ABSTRACT Field sensors offer potential improvements over laboratory-based methods for heavy metal analysis because concentration assays of environmental specimens are more rapidly obtained. This allows easier pollution hot spot detection and minimizes artifacts caused by sample transport and storage. This research project involves a field sensor concept based on polarographic techniques. Polarography is an electroanalytical method that performs trace level analysis with speciation capability. Several modifications of basic laboratory methodology, though, are needed to produce a practical, portable polarographic field sensor. These include changes in instrumentation, power supply, data acquisition, experiment control, and methods of metal extraction from test samples. The use of cyclic voltammetry (CV) at a graphite substrate to analyze for lead in water and spoil bank samples is presented in this work. Cold acid extraction was employed for the spoil bank material.
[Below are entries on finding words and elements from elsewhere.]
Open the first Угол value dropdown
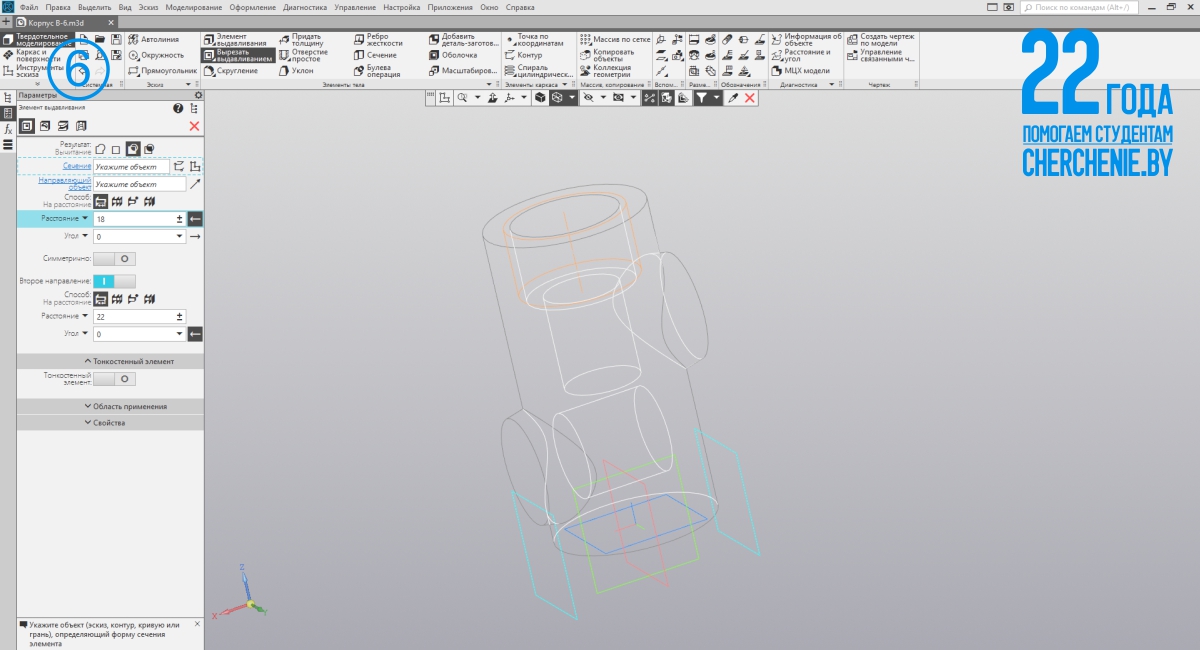 tap(179, 237)
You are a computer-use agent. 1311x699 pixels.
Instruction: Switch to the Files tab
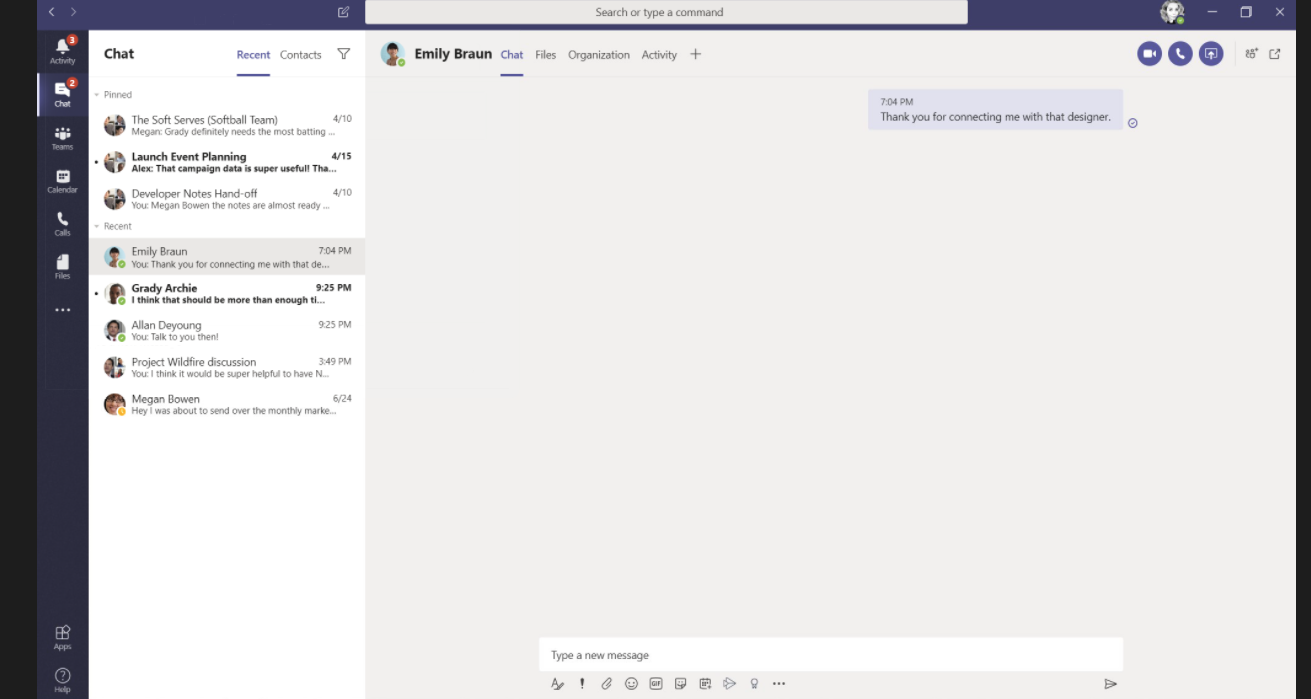click(545, 55)
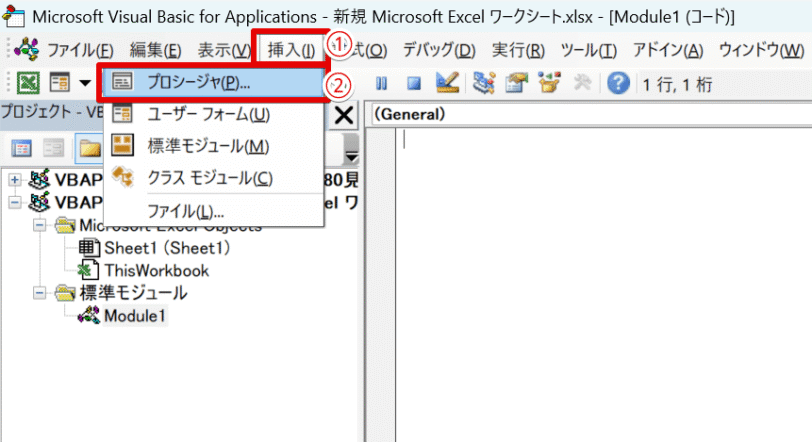This screenshot has width=812, height=442.
Task: Choose クラス モジュール(C) in the menu
Action: coord(209,178)
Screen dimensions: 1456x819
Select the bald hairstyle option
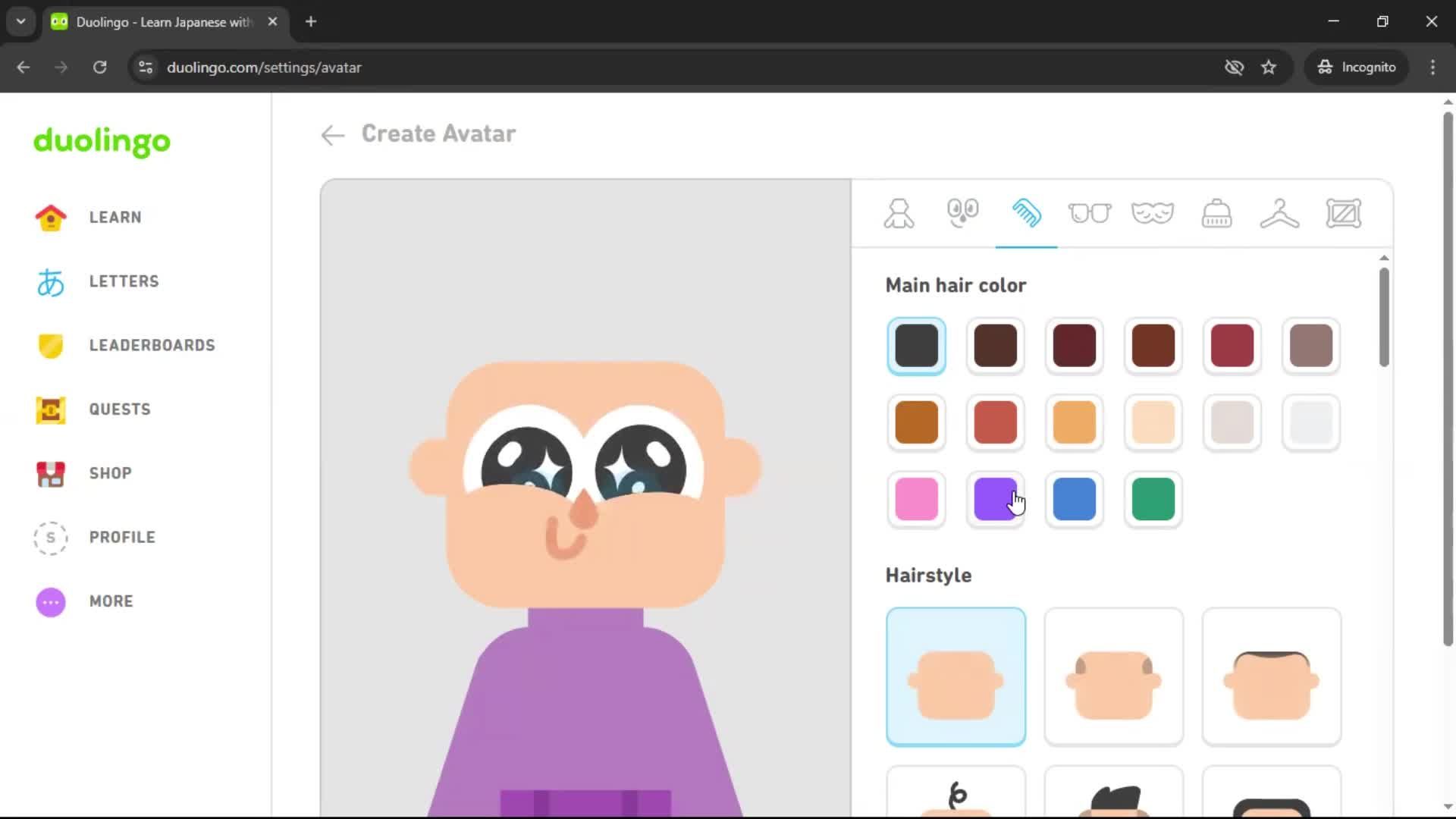(956, 675)
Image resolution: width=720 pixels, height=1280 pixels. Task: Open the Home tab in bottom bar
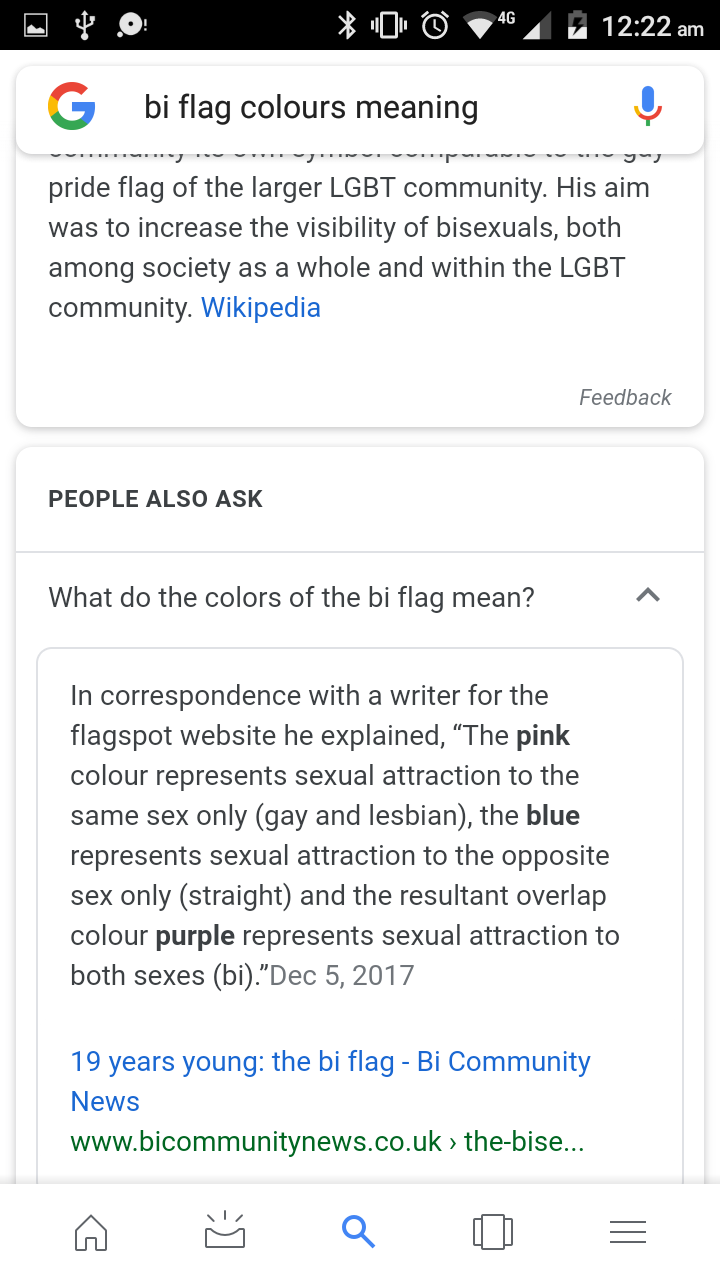pos(91,1232)
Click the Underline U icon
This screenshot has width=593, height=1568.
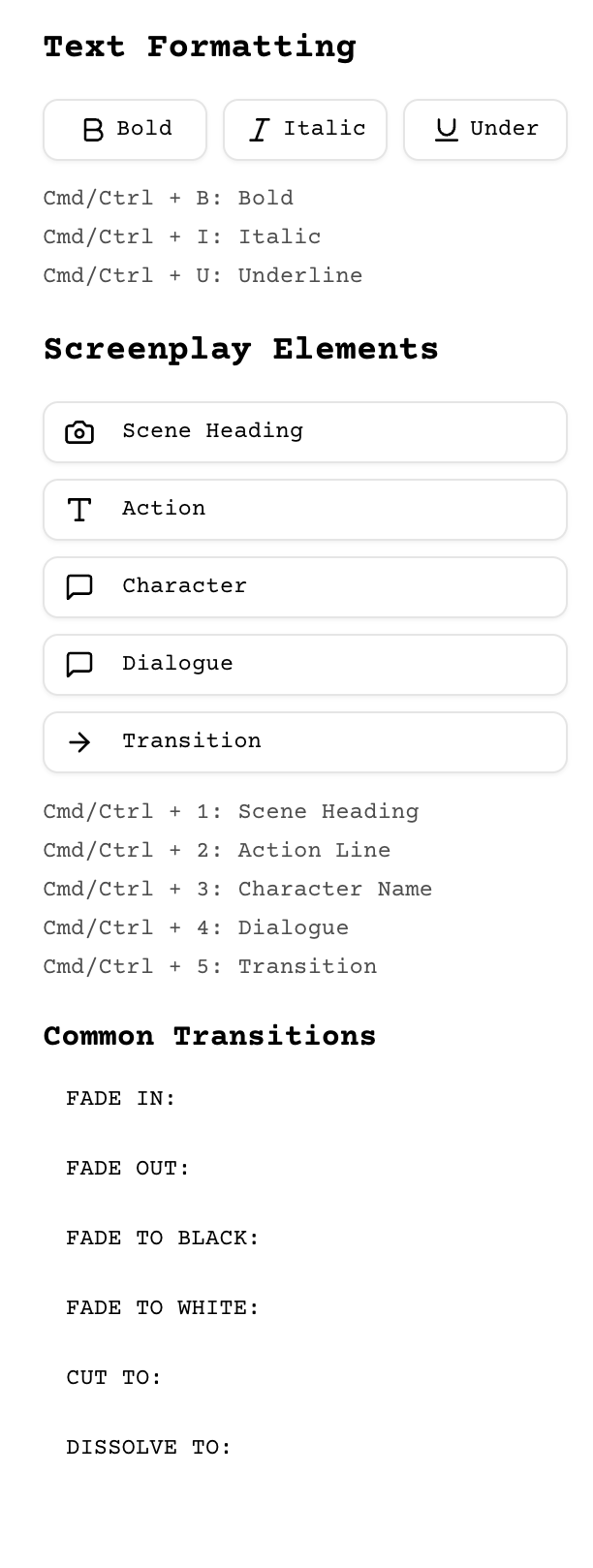pos(447,130)
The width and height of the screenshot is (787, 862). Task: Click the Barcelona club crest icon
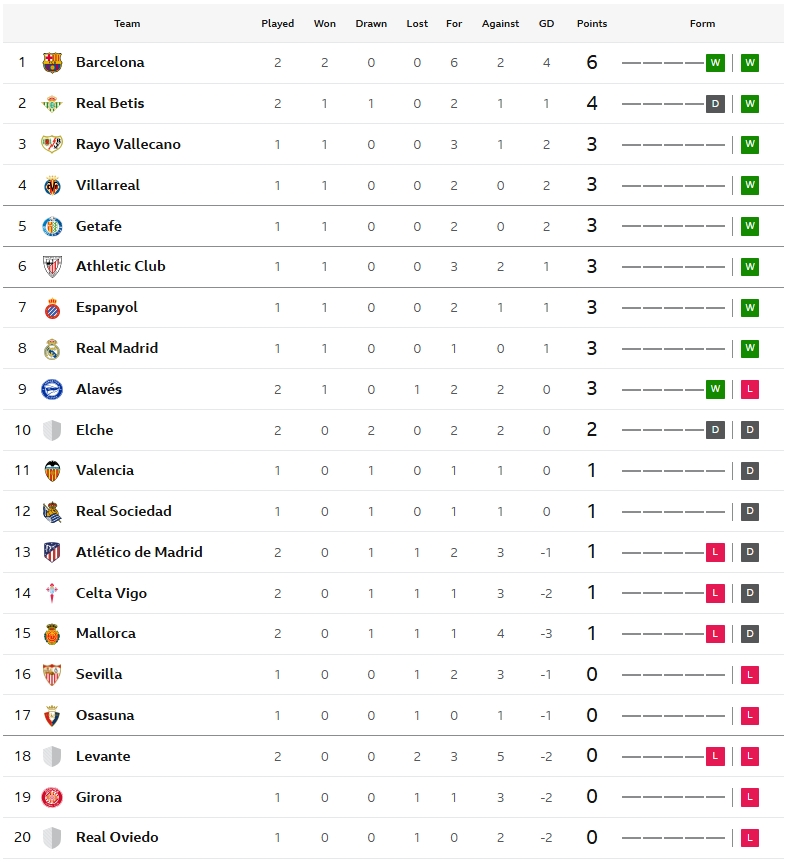52,63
Based upon comparison of these measurements with accepted methods of laboratory extraction and metal analysis, it can be concluded that the CV/graphite method is a promising candidate for a heavy metal field sensor. Further technique development will include construction of a full field measurement prototype, extension to analysis of additional metals, and use of high surface area electrodes to lower concentration detection thresholds.
KEYWORDS: field sensors, polarography, heavy metals
This paper is from the Proceedings of the HSRC/WERC Joint Conference on the Environment, May 1996, published in hard copy and on the Web by the Great Plains/Rocky Mountain Hazardous Substance Research Center.